The measuring device can be implemented as a test setup with sensors and actuators for determining and setting the mechanical and electrical parameters of the battery cell to be measured. In order to simulate the properties of the housing device, the measuring device can comprise, for example, a mechanical cell press. The cell can be clamped into this and a counterforce, such as the aforementioned prestressing, can be exerted on the battery cell from one or more sides, for example by means of hydraulically or pneumatically operated pressure surfaces. The counterforce exerted can be kept constant or varied over the number of charging cycles. Thus, the cell can be measured with increasing and decreasing opposing forces, for example.

The expansion force between the cell and the cell press results, for example, as a function of the counterforce applied and the resulting cell swelling. For determining the extension force, the measuring device can comprise a force sensor unit, for example. The expansion force can be used indirectly, for example, to draw conclusions about a swelling path, i.e. the change in volume of the cell per iteration step. Alternatively, the measuring device can have a suitable length measuring sensor unit for this purpose.

To simulate the use of the battery cell as a drive means in a vehicle, the measuring device can include charging electronics. This can be a current and voltage source have unit, which can also act as a sink to realize charging and discharging of the cell and thus implement the charging cycles. Furthermore, the charging electronics can have a current and voltage sensor unit in order to monitor a cell current and a cell voltage and, for example, to obtain information about the SOH of the cell.

In order to evaluate the measurement data and create the aging data, the measuring device can in particular comprise evaluation electronics and control electronics for controlling the components.

According to a further embodiment, the aging state is determined in the measurement routine, taking into account an internal gas pressure of the battery cell. For this purpose, the measuring device can additionally include an internal pressure measuring device for the battery cell. In particular, the internal gas pressure can be determined in the respective iteration step or, alternatively, measured at the end of the measurement routine.

By taking the internal gas pressure into account, there is the advantage that a more exact model and thus more exact aging data of the battery cell can be formed. This is because the internal gas pressure in a battery cell increases as it ages due to the chemical reaction of the active material. The active material includes, for example, the electrolyte and/or the cathode and/or anode, which can be arranged in the cell housing, for example, as a foil stack or jelly role. This can lead to a change in cell behavior, since the cell walls, i.e. the housing of the cell, can inflate, for example. An external force on the battery cell, such as the expansion force, therefore no longer acts directly, in particular on a reduced scale, on the active elements, ie the active material.

> Dataset extract
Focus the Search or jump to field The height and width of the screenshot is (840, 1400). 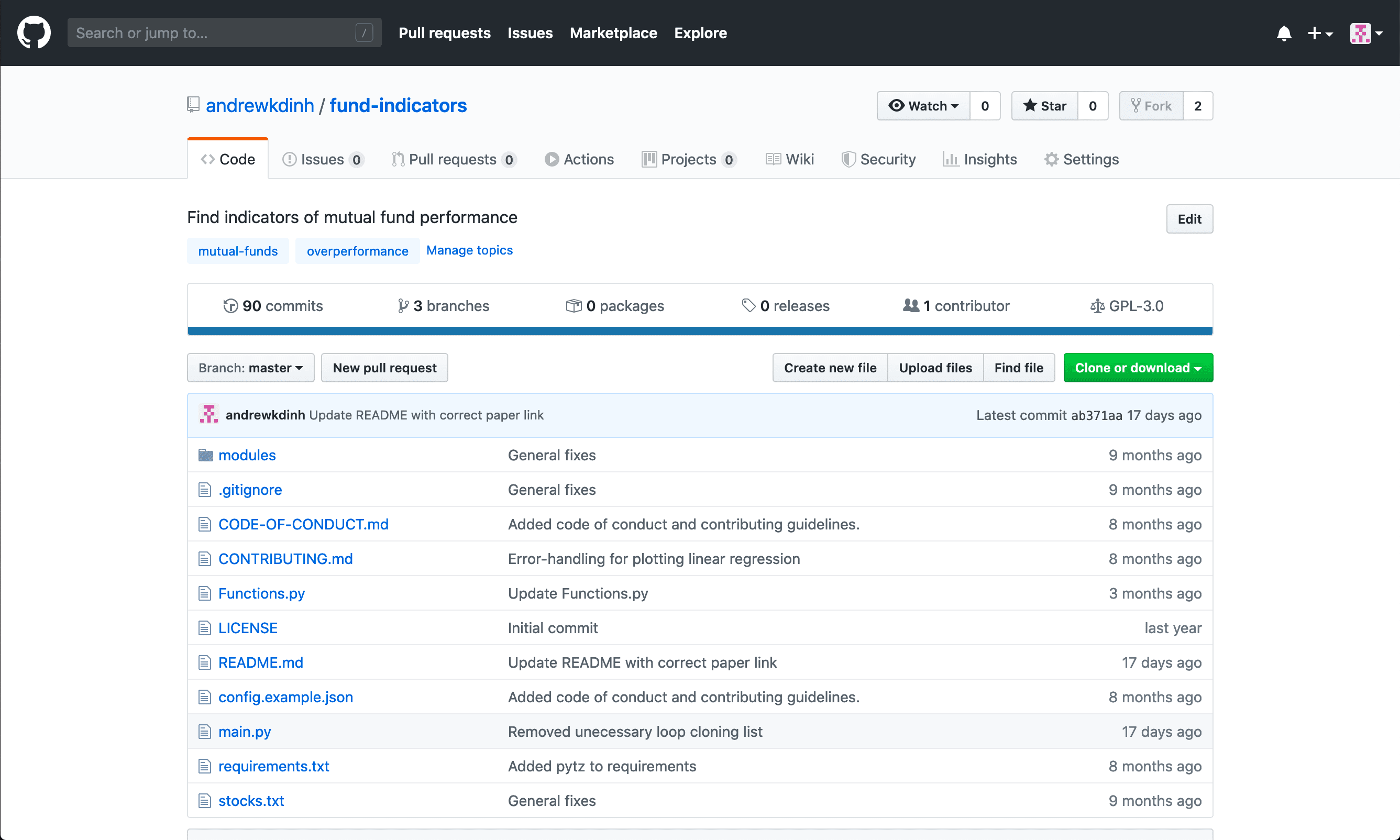[x=215, y=33]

> Aim of the exercise
Pick up the passage on measuring battery cell aging after its last sentence and continue it.

> Reply
According to a first variant of a further embodiment, the aging state is determined in the measurement routine, taking into account a temperature of the battery cell. For this purpose, the measuring device can include, for example, a temperature controller with a controllable heating or cooling element and a corresponding temperature sensor system. In this way, changes in the temperature conditions in the drive battery of the motor vehicle, for example due to outside temperatures, can be monitored and simulated.

According to a second variant of the further embodiment, the aging state is determined in the measurement routine, taking into account a charging rate of the battery cell. The charging rate means, for example, a charging speed and/or current intensity. In order to determine or establish the charging rate, the measuring device can include a charging controller for the current and/or voltage source. Thus, for example, different charging or discharging speeds in the driving or charging mode of the motor vehicle can be simulated by means of the measuring device.

In a third variant of the embodiment, pause times between the iteration steps are taken into account in the measurement routine. The pause times can, for example, be set to be constant and variable as defined time intervals using the control electronics. In this way, idle times of the motor vehicle, for example when parking or stopping, can be simulated.

According to a further embodiment of the invention, the at least one battery cell and/or the housing device and/or housing elements of the housing device are each represented in the simulation model as a singular element or are each divided into a plurality of segments. In the present case, the housing elements mean in particular the aforementioned components from which the housing device is composed.

The representation as a singular element has the advantage that the service life can be calculated particularly easily and quickly. The subdivision of the components of the battery arrangement into individual segments results in the advantage that the aging behavior of each sub-segment can be taken into account individually. Thus, for example, an inhomogeneity in the swelling behavior and the state of health can be represented more precisely. For example, an inhomogeneity within the active material of the battery cell can be detected. In addition, tension and spring stiffness provided by the housing elements can also be taken into account more precisely. The simulation model can be implemented as an FEM model (FEM: Finite Element Method), for example.

According to a first variant of a further embodiment of the invention, the service life calculation routine is ended when the predetermined number of charging cycles has been reached. For example, the number of charging cycles can be determined from the known service life that was determined in the measurement routine. Alternatively, the number of charging cycles can be chosen freely or specified by a manufacturer. For example, the number of charge cycles can be set to a value of 1000 or 1600.

In a second variant of the further embodiment, the service life calculation routine is ended when a predefined material limit of the battery arrangement is reached. The material limit can be specified, for example, by a maximum change in volume or change in length of the battery cell or the cell stack. Alternatively, the material limit can be adapted, for example, to a maximum spring stiffness or tear strength of a respective housing element of the housing device. For example, a maximum mechanical stress of 370 N/mm ² can be specified for a weld seam as a housing element for the material limit value.

According to a third variant of the further embodiment, the service life calculation routine is terminated when a predetermined aging state is reached or fallen below. The specified aging state can represent, for example, the end of life (EOL: End of Life) of the battery cell. For example, the EOL can be 50% or 85% SOH.

The invention also relates to a computer program product, comprising instructions which, when the program is executed by a computer, cause the latter to execute the method as described above. The simulation model can thus be implemented by the computer program product.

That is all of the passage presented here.